The Kumpo, the Samay, and the Niasse are three traditional figures in the mythology of the Diola people in the Casamance (Senegal) and in Gambia.

Multiple times in the course of the year, i.e. during the Journées culturelles, a folk festival in the village is organized. The Samay invites the people of the village to participate with the festivity.

The Kumpo is dressed with palm leaves and wears a stick on the head. At the start of the dance, a young lady binds a colored flag on the stick. She dances for hours with the stick and the flag on the head. He speaks a private secret language and communicates through an interpreter with the spectators.

Social background 
He encourages the community to act as good villagers. He promotes everybody to participate in community life and wishes that all people are enjoying the feast. The festival is a stimulus for the social community life. Not participating to the feast is seen as anti-social behavior. Nobody has the right to be lonely. The whole community enjoys to perform rhythmical music and to dance.

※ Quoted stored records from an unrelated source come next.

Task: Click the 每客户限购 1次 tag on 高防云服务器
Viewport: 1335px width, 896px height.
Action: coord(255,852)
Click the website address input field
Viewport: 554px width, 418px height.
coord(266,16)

According to the tradition, the Kumpo is not a person but a ghost. There is a strong relationship with the bois sacré. It is not done to ask about the real identity of the Kumpo. He may not be touched and it is considered as a sacrilege to look into the palm leaves. Therefore, he defends himself against intruders with his stick by smashing and pointing.

At the end of the feast, he says goodbye to the community and revokes into the bois sacré.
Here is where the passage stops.